Starting at the line that contains "Open the Study Plan link" and ending at the line that contains "Instruction: Click the", the lines below are to be given again exactly, with nothing added.

=== Begin Enclosure ===

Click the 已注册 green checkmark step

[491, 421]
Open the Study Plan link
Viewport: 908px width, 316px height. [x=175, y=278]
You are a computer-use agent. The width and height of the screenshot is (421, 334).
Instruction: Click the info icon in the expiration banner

=== End Enclosure ===
=== Begin Enclosure ===

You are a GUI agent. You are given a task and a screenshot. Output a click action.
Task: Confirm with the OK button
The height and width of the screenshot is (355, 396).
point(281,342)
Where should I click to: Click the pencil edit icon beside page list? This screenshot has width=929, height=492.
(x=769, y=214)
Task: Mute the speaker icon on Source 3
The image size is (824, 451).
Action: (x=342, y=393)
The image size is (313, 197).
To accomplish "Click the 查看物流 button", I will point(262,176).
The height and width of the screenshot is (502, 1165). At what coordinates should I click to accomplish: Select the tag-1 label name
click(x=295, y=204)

=== End Enclosure ===
=== Begin Enclosure ===

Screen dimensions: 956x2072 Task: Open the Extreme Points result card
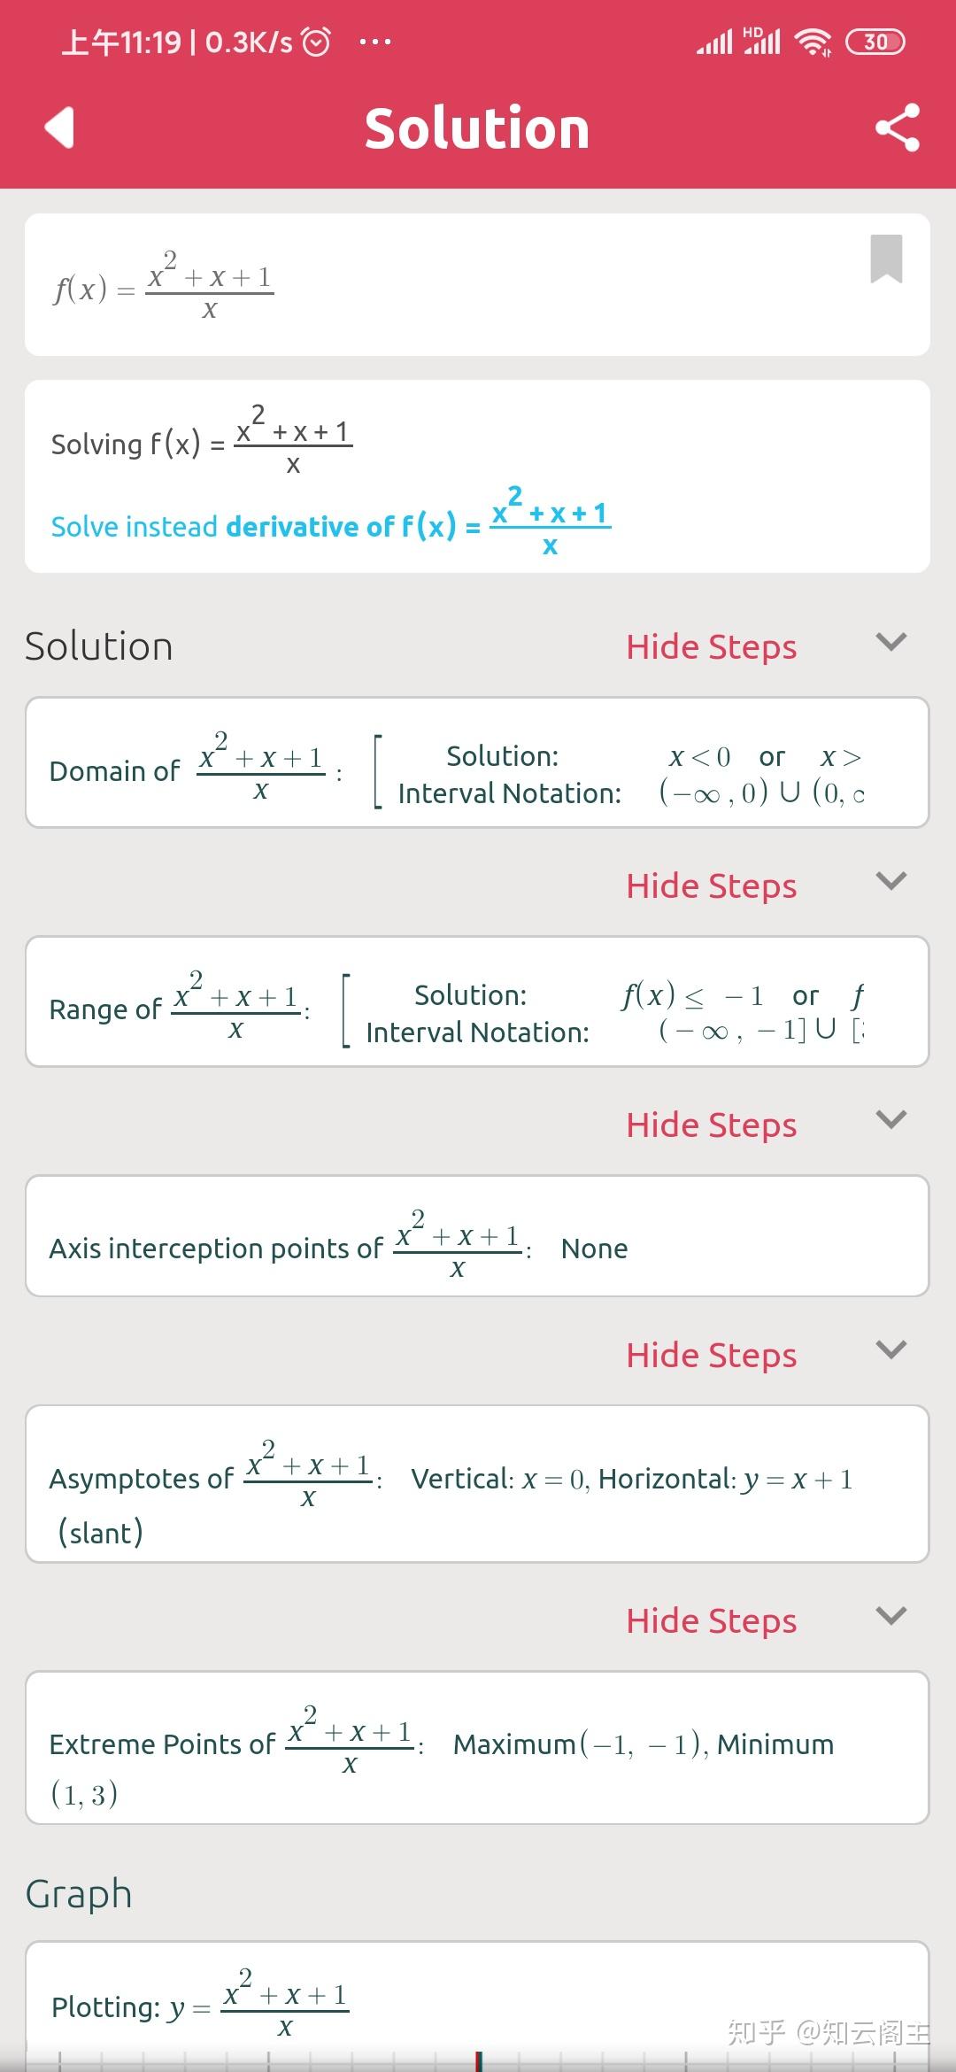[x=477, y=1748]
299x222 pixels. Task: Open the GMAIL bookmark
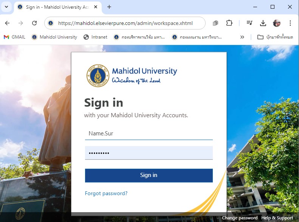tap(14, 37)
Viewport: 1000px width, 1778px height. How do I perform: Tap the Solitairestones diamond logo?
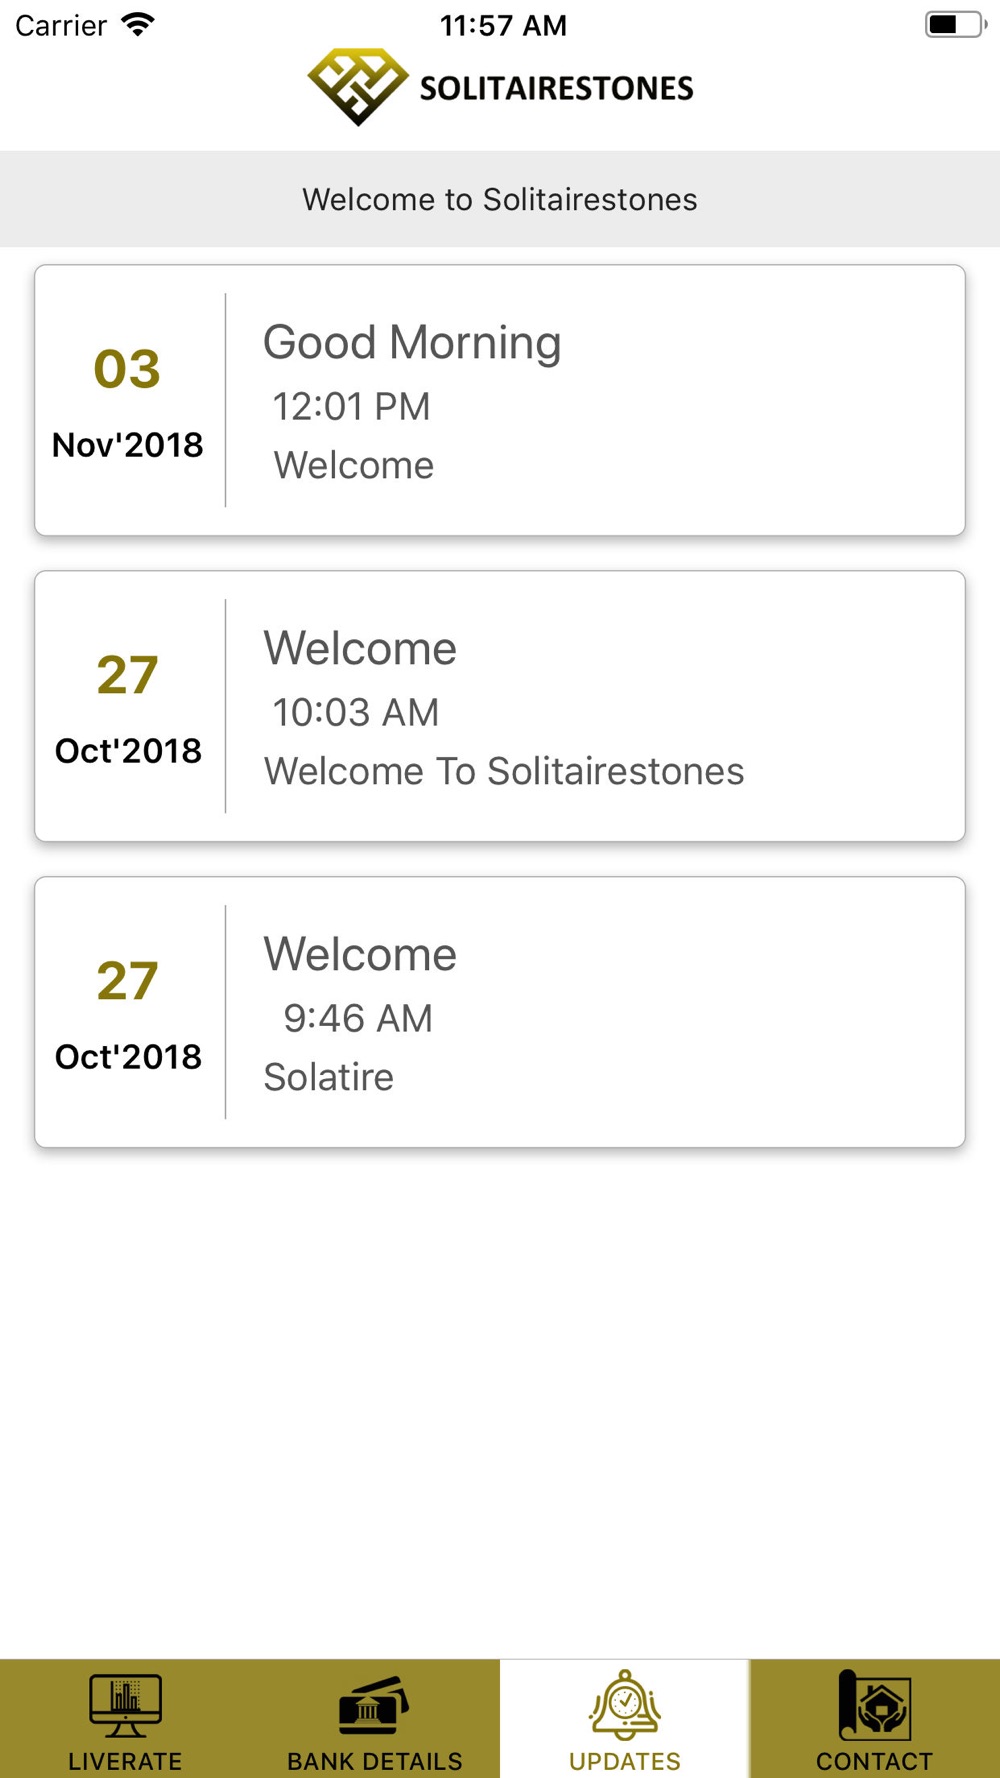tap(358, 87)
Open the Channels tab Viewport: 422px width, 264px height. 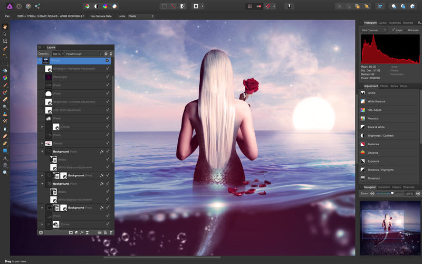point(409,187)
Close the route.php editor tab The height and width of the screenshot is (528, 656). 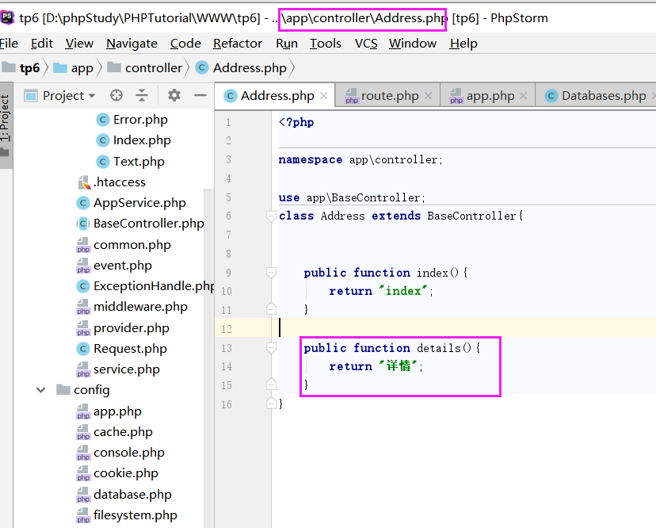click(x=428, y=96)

=== End Enclosure ===

_Solution for this problem:_
Open the Study Plan link
Viewport: 908px width, 316px height. [x=175, y=278]
You are a computer-use agent. The width and height of the screenshot is (421, 334).
Instruction: Click the info icon in the expiration banner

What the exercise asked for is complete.